■ **PROBLEM STATEMENT**: Print the data from the line with "The width and height of the screenshot is (306, 284)." up to and including the line with "Screen dimensions: 1608x771 (x=367, y=58)", reproducing each line without any change.

___ LISTED RECORDS ___

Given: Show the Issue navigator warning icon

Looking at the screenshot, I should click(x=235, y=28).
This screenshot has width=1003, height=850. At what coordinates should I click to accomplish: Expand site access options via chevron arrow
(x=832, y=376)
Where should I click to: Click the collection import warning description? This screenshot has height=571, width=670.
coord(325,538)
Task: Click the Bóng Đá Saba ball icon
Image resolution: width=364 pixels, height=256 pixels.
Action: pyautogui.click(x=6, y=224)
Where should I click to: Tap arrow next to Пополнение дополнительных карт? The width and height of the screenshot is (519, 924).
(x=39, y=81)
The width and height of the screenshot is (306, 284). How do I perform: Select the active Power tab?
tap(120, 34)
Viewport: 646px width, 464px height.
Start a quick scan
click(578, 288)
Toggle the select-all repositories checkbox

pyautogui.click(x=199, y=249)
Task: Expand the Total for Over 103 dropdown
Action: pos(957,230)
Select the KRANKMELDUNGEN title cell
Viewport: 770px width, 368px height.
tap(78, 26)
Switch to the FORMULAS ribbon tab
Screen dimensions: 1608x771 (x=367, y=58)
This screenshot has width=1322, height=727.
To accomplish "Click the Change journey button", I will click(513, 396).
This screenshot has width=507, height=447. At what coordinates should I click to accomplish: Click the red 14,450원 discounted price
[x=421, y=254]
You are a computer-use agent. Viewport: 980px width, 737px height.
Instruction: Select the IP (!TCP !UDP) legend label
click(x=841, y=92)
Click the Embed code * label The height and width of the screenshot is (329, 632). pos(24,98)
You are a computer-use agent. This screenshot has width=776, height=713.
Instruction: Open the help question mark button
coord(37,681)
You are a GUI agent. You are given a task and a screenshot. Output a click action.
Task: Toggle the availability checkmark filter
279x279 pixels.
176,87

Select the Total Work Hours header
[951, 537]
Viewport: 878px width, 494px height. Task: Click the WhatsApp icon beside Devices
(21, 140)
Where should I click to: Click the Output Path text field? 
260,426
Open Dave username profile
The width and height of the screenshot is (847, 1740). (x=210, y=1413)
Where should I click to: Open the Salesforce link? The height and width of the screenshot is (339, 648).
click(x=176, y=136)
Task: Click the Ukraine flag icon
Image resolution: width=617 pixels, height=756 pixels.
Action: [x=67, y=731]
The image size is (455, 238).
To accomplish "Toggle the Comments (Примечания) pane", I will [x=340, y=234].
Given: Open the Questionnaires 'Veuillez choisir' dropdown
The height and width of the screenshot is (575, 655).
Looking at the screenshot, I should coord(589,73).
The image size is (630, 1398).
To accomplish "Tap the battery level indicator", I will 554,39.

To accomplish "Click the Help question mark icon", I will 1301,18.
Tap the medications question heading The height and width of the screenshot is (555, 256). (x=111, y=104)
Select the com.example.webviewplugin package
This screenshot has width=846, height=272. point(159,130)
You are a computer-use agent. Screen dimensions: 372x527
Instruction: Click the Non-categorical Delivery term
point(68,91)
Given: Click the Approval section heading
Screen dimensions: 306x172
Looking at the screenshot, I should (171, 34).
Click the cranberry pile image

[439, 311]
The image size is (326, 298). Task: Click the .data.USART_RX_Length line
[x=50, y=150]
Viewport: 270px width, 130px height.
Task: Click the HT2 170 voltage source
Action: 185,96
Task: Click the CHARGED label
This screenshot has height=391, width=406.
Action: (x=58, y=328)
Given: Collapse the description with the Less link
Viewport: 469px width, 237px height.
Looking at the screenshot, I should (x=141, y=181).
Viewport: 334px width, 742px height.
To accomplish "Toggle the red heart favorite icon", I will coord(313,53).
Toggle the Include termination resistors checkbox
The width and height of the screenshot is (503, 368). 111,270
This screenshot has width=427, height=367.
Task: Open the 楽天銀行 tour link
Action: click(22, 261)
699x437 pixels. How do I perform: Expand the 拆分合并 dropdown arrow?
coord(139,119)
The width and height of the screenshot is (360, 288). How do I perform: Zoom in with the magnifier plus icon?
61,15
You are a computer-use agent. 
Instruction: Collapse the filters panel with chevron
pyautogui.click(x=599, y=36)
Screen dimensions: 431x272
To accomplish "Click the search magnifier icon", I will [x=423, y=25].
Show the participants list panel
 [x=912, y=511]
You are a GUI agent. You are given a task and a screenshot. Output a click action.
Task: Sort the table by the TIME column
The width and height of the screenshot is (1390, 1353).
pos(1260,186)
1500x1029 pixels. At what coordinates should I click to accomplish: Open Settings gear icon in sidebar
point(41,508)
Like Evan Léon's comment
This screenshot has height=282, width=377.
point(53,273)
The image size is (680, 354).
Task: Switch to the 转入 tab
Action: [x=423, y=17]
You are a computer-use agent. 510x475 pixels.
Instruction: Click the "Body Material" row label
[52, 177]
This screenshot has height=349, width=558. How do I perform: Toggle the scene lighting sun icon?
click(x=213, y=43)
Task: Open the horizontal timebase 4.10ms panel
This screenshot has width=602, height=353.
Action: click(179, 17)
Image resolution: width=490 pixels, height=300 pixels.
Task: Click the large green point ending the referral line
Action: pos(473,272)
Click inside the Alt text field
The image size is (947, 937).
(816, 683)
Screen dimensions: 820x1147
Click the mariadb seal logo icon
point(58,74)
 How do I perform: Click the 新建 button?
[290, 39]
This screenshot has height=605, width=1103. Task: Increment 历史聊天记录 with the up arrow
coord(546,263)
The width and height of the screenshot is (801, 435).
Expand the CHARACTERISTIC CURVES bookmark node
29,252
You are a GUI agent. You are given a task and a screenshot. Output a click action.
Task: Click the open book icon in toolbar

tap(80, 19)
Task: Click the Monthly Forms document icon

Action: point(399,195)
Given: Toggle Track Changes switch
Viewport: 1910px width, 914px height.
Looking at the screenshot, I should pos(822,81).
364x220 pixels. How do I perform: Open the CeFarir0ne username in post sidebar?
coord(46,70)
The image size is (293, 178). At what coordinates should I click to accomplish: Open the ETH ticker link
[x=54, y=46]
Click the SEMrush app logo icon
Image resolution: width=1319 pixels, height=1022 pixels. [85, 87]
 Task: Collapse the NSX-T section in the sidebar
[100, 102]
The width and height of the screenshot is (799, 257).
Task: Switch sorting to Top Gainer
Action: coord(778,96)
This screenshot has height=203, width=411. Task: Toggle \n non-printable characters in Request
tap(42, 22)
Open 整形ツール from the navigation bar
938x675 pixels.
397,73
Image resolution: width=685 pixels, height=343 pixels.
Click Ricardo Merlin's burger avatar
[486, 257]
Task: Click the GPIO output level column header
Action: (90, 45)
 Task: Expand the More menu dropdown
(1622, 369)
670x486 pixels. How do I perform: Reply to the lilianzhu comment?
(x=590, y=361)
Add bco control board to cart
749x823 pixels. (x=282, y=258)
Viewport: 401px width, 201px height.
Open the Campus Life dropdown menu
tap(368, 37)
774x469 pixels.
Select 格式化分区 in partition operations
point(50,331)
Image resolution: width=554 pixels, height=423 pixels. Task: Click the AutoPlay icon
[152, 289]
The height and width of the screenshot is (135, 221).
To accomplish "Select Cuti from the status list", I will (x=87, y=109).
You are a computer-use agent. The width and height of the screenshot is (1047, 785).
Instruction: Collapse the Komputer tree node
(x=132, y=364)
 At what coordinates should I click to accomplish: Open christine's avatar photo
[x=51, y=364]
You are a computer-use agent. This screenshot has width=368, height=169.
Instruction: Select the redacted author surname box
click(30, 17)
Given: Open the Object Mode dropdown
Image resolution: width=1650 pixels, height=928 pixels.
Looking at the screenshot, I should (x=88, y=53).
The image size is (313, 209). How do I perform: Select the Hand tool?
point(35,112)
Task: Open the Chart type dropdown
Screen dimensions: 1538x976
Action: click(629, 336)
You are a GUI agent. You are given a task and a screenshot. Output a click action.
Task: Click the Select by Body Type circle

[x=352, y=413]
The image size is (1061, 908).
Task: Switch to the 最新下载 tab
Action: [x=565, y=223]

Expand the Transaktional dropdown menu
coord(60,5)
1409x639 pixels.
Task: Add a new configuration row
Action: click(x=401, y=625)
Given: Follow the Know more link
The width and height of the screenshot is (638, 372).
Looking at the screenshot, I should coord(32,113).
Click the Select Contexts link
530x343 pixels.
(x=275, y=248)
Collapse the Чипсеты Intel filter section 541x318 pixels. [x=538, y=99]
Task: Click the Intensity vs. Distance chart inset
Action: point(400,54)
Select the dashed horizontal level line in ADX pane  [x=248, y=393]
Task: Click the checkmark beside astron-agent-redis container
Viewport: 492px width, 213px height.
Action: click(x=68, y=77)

___

■ **ANSWER**:
The width and height of the screenshot is (306, 284). How do I perform: Select the active Power tab?
tap(120, 34)
Viewport: 646px width, 464px height.
Start a quick scan
click(578, 288)
Toggle the select-all repositories checkbox

pyautogui.click(x=199, y=249)
Task: Expand the Total for Over 103 dropdown
Action: pos(957,230)
Select the KRANKMELDUNGEN title cell
Viewport: 770px width, 368px height.
tap(78, 26)
Switch to the FORMULAS ribbon tab
Screen dimensions: 1608x771 (x=367, y=58)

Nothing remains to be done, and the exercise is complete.